Trotz dieser notwendigen Einwände hat die Regiearbeit von Moorse manche Qualitäten aufzuweisen, nicht nur dank der Vandenbergschen Farbfotografie. Die drohende Natur kontrastiert mit der trauten Kerzen-Intimität des Pfarrhauses, die Wirklichkeit mit dem Artifiziellen, und dazwischen bleibt Lenz doch immer gleichermaßen gehetzt und gejagt, auf der Flucht vor sich selber. Aber wenn er bei Büchner die eigenartige Angewohnheit hat, sich in den Brunnenstein zu stürzen, kühlt er im Film nur seinen brennenden Kopf im eiskalten Winterwasser. Und wenn bei dem sonst so sangesfreudigen Büchner hier nur einmal eine Magd zwei Zeilen einer Liedstrophe zu singen hat, läßt Moorse einen alten, marionettenhaften Mann gleich sämtliche Strophen einer Art Bänkelsängerliedes mit immer den gleichen stereotypen Bewegungen und Gesten vortragen, bis das gelangweilte Publikum zu lachen beginnt.
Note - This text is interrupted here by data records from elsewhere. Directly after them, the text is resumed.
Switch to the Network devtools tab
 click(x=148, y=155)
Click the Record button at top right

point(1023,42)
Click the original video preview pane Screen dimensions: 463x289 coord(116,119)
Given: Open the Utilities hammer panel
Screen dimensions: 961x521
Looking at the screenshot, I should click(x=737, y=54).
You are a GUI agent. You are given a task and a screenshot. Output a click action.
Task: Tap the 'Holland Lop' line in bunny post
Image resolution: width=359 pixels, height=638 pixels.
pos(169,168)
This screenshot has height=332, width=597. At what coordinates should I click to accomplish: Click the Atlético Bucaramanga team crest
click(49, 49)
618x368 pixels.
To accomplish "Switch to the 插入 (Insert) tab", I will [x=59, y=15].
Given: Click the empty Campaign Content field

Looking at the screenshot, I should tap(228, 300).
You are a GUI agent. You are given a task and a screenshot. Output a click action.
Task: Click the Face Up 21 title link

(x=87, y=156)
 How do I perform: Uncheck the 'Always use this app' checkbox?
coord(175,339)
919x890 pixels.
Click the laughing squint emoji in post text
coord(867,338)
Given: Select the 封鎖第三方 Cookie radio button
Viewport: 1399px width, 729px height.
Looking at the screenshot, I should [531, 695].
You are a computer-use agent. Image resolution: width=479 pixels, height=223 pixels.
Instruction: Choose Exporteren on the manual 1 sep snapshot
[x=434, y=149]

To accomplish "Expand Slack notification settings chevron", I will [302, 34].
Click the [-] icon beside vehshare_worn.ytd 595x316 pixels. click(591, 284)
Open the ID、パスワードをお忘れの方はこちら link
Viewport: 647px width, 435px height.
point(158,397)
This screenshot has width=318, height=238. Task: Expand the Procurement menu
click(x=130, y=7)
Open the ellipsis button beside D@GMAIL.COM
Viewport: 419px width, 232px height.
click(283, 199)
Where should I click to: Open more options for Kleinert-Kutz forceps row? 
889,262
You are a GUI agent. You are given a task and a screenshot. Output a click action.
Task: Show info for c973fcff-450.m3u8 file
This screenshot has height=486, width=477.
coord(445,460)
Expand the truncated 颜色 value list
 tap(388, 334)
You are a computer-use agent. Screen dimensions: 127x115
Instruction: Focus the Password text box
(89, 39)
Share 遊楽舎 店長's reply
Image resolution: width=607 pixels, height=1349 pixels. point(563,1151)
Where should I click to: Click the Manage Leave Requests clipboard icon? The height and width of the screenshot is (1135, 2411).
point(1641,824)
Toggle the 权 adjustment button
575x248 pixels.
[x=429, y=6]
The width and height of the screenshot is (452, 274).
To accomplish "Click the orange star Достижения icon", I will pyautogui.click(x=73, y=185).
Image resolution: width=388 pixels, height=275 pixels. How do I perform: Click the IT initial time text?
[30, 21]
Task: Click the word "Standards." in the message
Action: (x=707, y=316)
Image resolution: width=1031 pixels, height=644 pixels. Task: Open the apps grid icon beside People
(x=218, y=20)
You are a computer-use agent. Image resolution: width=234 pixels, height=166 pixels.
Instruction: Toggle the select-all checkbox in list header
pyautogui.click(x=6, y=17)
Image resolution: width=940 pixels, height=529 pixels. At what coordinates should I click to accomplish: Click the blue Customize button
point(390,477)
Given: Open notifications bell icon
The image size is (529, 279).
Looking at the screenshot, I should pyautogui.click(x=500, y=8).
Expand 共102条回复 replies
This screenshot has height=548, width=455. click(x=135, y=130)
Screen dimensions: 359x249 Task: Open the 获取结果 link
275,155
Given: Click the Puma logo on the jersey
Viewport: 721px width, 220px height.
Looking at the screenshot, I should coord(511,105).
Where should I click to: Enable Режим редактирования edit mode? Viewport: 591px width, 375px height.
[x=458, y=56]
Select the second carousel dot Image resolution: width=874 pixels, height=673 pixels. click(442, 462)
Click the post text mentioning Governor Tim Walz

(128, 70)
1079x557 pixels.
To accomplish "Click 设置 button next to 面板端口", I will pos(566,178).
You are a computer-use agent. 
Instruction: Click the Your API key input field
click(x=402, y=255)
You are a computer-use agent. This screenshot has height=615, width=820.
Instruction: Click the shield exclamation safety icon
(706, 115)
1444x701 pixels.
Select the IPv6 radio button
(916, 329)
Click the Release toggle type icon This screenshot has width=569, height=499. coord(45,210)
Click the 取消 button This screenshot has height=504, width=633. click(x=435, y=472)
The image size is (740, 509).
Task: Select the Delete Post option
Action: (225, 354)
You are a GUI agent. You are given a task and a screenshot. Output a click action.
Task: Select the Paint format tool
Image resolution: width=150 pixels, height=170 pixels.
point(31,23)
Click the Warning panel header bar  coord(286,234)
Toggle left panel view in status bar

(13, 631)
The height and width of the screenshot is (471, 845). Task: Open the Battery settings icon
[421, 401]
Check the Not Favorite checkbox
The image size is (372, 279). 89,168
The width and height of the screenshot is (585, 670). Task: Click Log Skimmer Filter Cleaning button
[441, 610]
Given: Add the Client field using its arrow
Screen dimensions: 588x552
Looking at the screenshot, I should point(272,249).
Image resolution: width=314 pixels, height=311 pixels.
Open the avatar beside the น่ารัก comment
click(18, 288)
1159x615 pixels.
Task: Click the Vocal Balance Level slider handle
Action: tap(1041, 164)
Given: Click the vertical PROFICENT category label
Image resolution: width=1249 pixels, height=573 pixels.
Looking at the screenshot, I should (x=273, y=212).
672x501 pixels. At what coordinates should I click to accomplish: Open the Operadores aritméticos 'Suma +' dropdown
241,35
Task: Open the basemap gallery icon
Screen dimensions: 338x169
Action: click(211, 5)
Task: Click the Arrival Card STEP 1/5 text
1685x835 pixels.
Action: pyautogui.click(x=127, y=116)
Jedoch dann packt plötzlich wieder diese karge und spröde, auf knappste Dialoge und ausschweifende Landschaftsphantasien gestellte Filmsprache von Moorse, und in den Szenen rund um das sterbende Kind und Lenzens Lazarus-Wahn scheint für Momente auch eine weitere, höhere Dimension sichtbar zu werden. Dann aber stört wieder die weder Bücher noch der historischen Figur entsprechende Zeichnung der Oberlin-Gestalt, nicht weit vom kintopphaften Klischeetyp des engherzig-verständnislosen protestantischen Pfarrers entfernt, der auch in Lenzens Krankheit nichts als die "Fügung Gottes" zu sehen vermag.

Die Stadien dieser Krankheit sind vom Schauspieler oft psychologisch glaubhaft nachgezeichnet, und bisweilen machen auch die Filmoptik und der Filmschnitt deutlich, daß der Zeitablauf für Lenz in zusammenhanglose "Augenblicke" zerfallen war. Sofern daraus die Anregung erwächst, nun auch Büchners Novelle zu lesen, darf man den Film – trotz allem – relativ sehenswert nennen.